Midlake – A Bridge to Far

Melankoliden beslenirken folk müzik esintili bir temele de sahip olan Liverpoollu grup Midlake, belki de günümüzün en tahmin edilebilir gruplarından. İlk albümünü 2004’te yayınlayıp aradan geçen 21 senede aslında aynı albümün farklı yanlarını çalar gibi ilerledikleri kariyerlerinin en dingin albümü olmaya aday “A Bridge to Far”. 7 Kasım’da Bella Union’dan çıkacak albümden yayınlanan şarkılara baktığımızda kendimizi karlı bir akşamda yürüyor gibi hissediyoruz. Jethro Tull’dan oldukça esinlendiğini de söyleyebileceğimiz albümün prodüktörüyse indie folk sanatçısı Sam Evian. “A Bridge to Far”ın adına muhtemelen yıl sonu listelerinde ya da benzer yerlerde denk gelmeyeceğiz. Ancak arada açıp modumuzu dengeleyecek bir albüm olacağını söyleyebiliriz.

White Lies – Night Light

2010’ların gözde gruplarından White Lies, 20 yıla yaklaşan kariyerinin 7. albümü için 3 sene bekledi. Grubun bu 3 senede çok da boş durmadığını, yayınladıkları teklilerle anladık. Özellikle ‘Keep Up’ ve ‘In The Middle’, grubun büyük patlaması olan ilk albümü “To Lose My Life”ın, 2025 sound’u ile buluşması şeklinde yorumlanabilir. Ancak şöyle bir olumsuz durumda söz konusu, Harry McVeigh’in vokali eskisi kadar güçlü ve çok yönlü değil. Albüm öncesi yayınlanan üç şarkıyı dinleyince, deneme yapmaktan uzak, tahmin edilebilir ilerlediğini söyleyebiliriz. Yine de 7 Kasım’da PIAS etiketiyle çıkacak albümü merak etmemek elde değil. Ha tabii, geçmişin ekmeğini yemeye devam ettikleri de bir gerçek.

Portugal. The Man – Shish

Saykedelik tınıları, modern alternatif rock’a yedirme konusundaki mahareti ve pop tarzı yakalayan melodileriyle geniş kitleleri etkilemeyi başaran Portugal. The Man, 10. albümü “Shish”le aynısını yapmaya devam etme planında. Thirty Tigers’tan yayınlanan albüm, 7 Kasım’da müzikseverlerle buluşurken albüm öncesi paylaşılan şarkıların eski albümlerle hiçbir farkı olmadığını belirtmek lazım. Ancak lirik tarafa ve albümün temasına geldiğimizde merak uyandıran gerçekler var. Portugal. The Man’in sesi John Gourley, ‘Mush’ parçasını “hayatta kalmak, bağlantı kurmak ve hırs” temaları üzerine kurulu olarak tanımlarken, albüme dair de şunu söylemişti:

“Bu albüm, uçurumun kenarındaki bir dünyada, geçici anlamlar arayan kuşakların hüznünü dile getiriyor.”
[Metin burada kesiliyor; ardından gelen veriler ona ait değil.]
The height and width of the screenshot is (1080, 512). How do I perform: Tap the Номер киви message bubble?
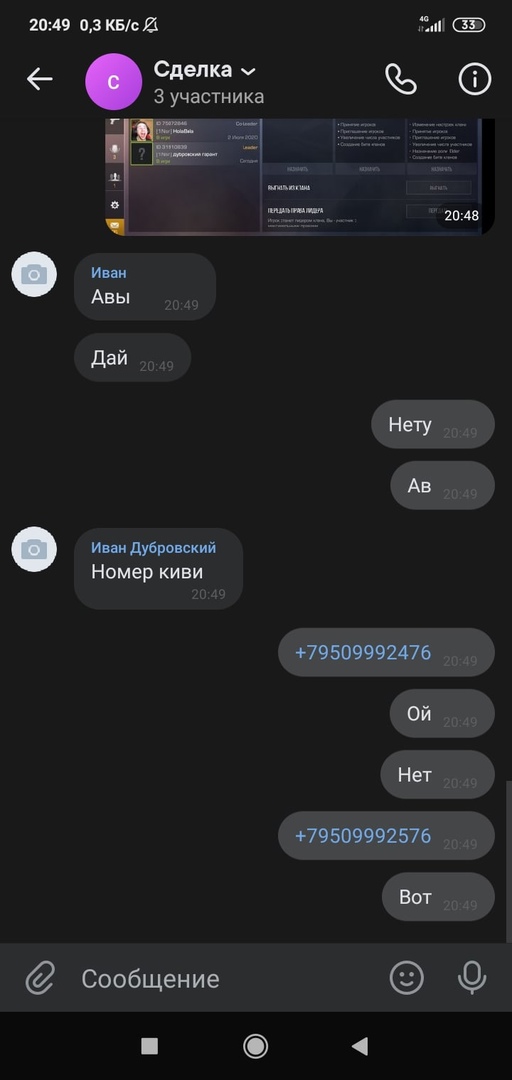158,569
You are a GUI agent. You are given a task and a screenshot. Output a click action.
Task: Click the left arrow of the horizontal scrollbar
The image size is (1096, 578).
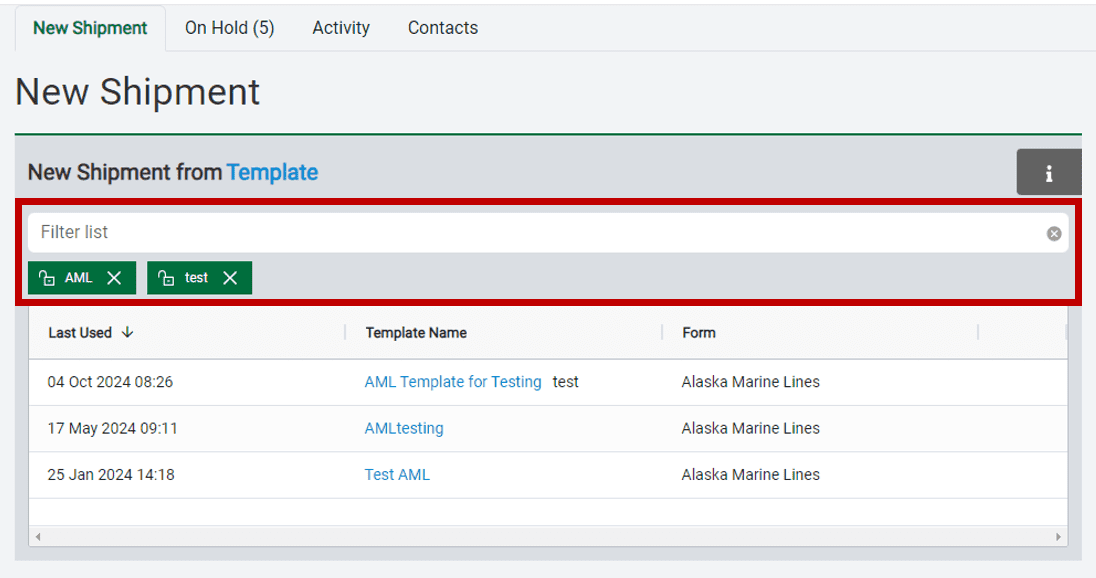pyautogui.click(x=37, y=537)
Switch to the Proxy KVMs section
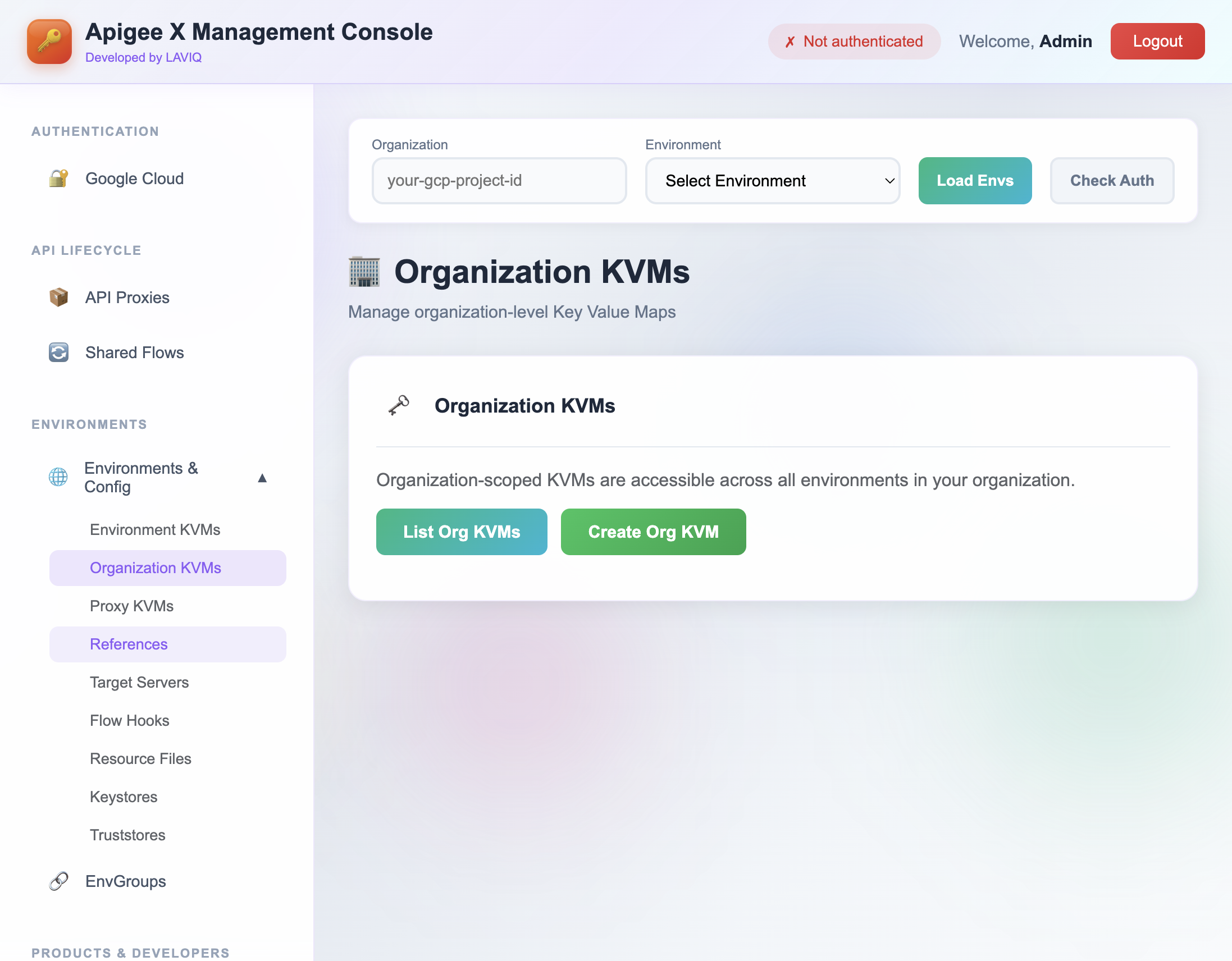Image resolution: width=1232 pixels, height=961 pixels. (131, 606)
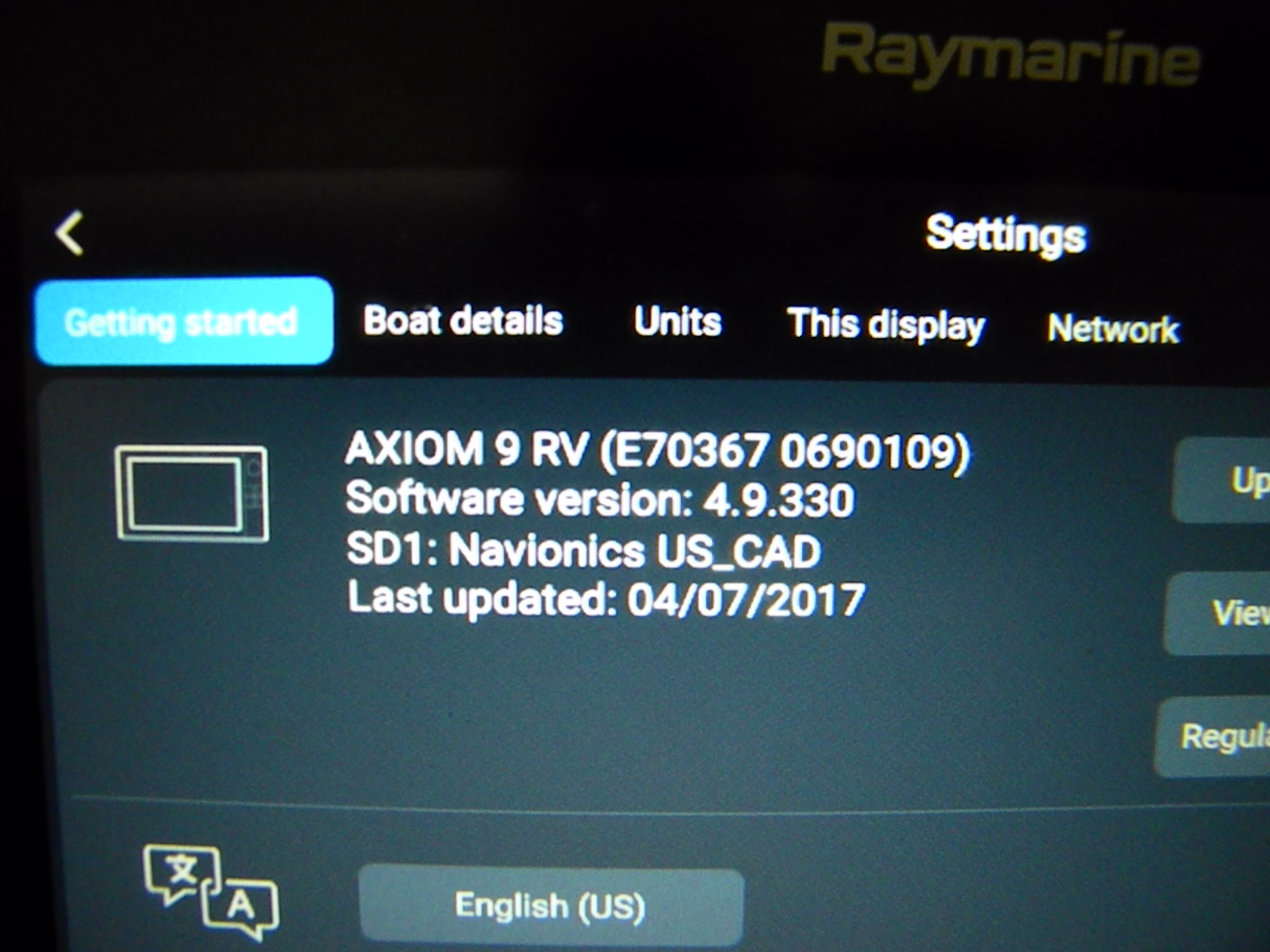Click the E70367 0690109 product code

click(784, 451)
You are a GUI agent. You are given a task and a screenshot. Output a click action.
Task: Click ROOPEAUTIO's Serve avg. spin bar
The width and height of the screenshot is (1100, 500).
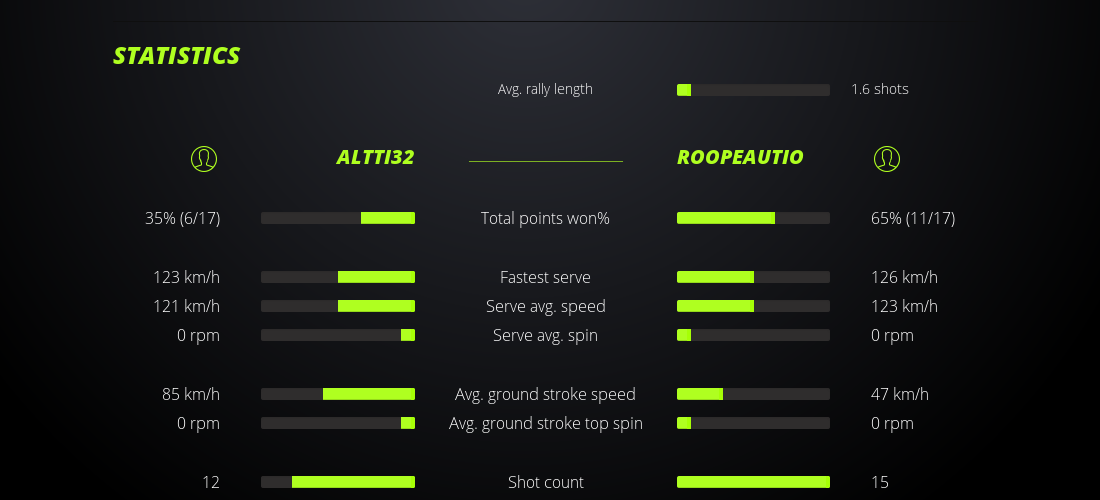click(x=753, y=335)
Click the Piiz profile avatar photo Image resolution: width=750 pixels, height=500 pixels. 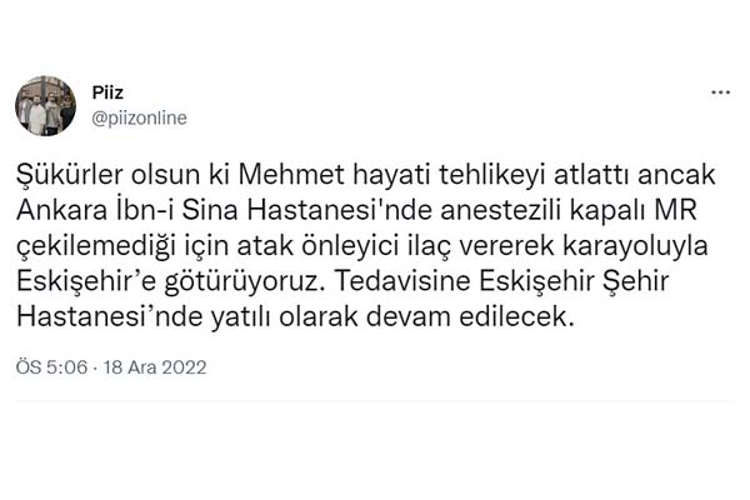[46, 105]
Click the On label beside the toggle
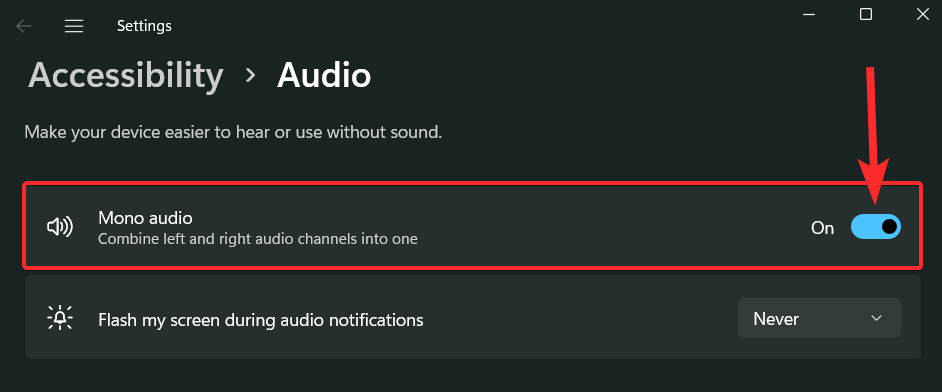 point(822,228)
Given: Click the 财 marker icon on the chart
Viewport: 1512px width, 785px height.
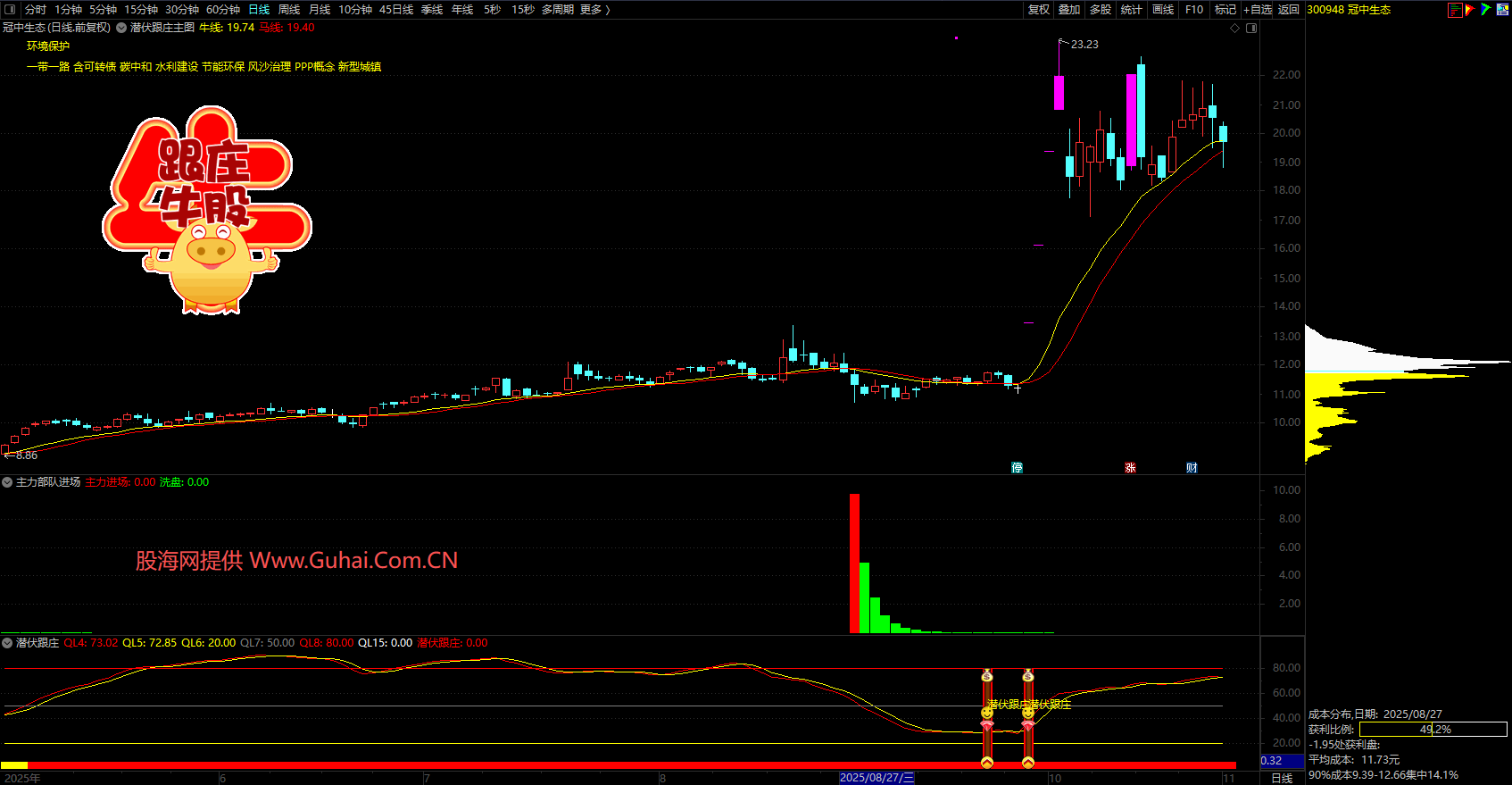Looking at the screenshot, I should (1192, 468).
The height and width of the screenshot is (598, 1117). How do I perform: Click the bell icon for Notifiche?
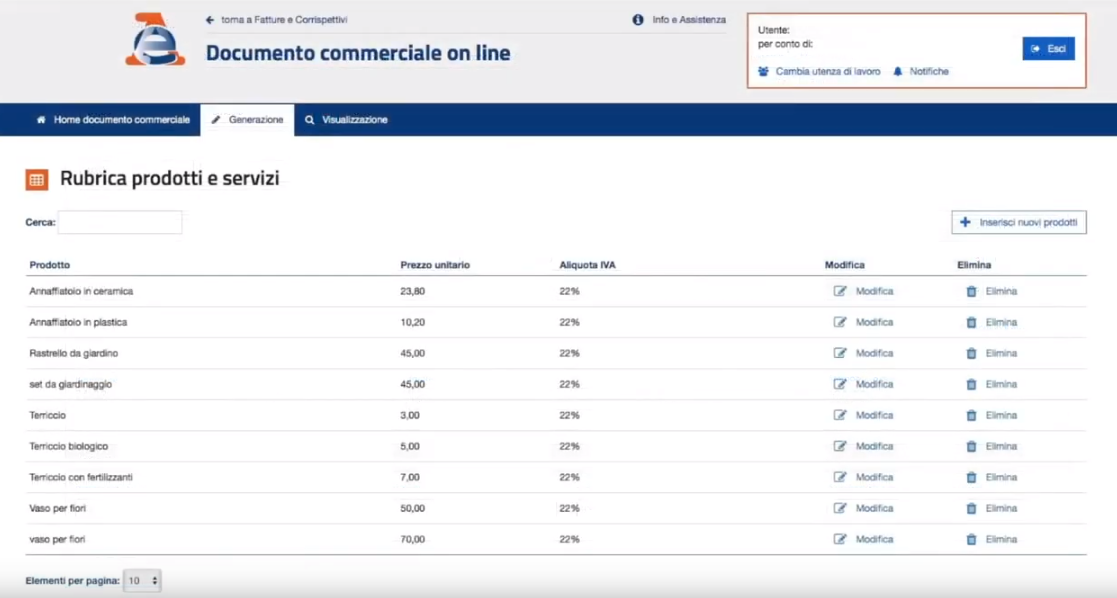click(x=898, y=72)
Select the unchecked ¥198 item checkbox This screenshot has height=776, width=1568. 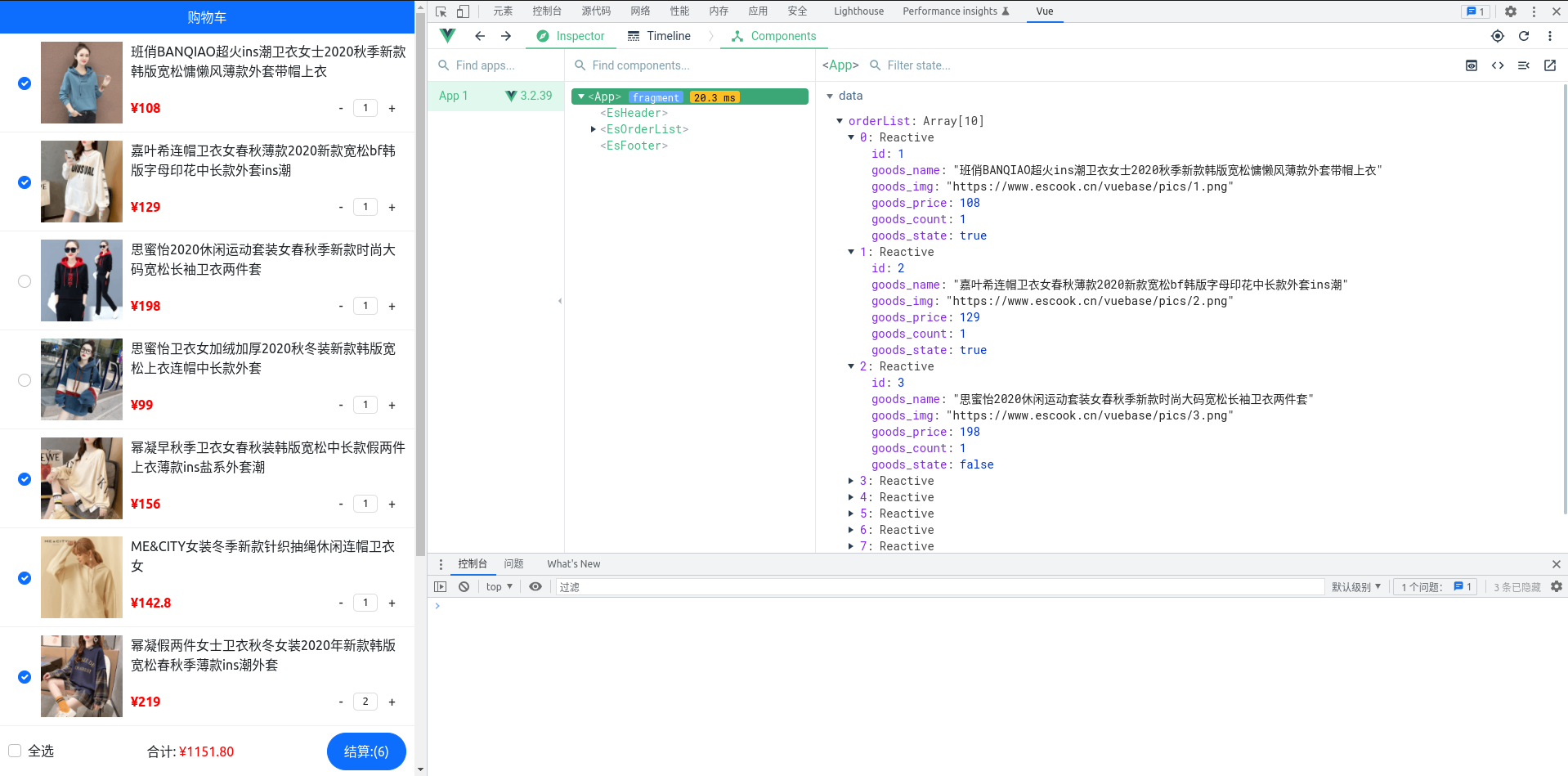pyautogui.click(x=25, y=281)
The Neighbourhood – Ultrasound

Tumblr’ı Tumblr yapan gruplardan The Neighbourhood, uzun zamandır ortalıkta gözükmüyordu. Özellikle grubun adının karıştığı bir olaydan sonra kendi içlerine dönmeyi tercih ettiklerini de söyleyebiliriz. Gelgelelim, 5 senede bayağı bir şarkı hazırlamışlar ve tekrar yola çıkmaya hazır gibiler. “Ultrasound” adını verdikleri albüm, 14 Kasım’da çıkacak. Albümün duyurusunu 3 yeni şarkıyla yapan The Neighbourhood’un müziğinin 2010’larda yaşamaya devam ettiğini düşünmemek elde değil. Ancak kemik hayran kitlesi, ulaştıkları global başarılar, onların attıkları her adımın merak edilmesini de sağlıyor. Bu merakın en yeni temsilcisi “Ultrasound” çıktıktan sonraki süreçte görecekleri ilginin hangi boyutta olacağı konusu, grubun en az albüm kadar üzerine düşündüğü bir madde olsa gerek.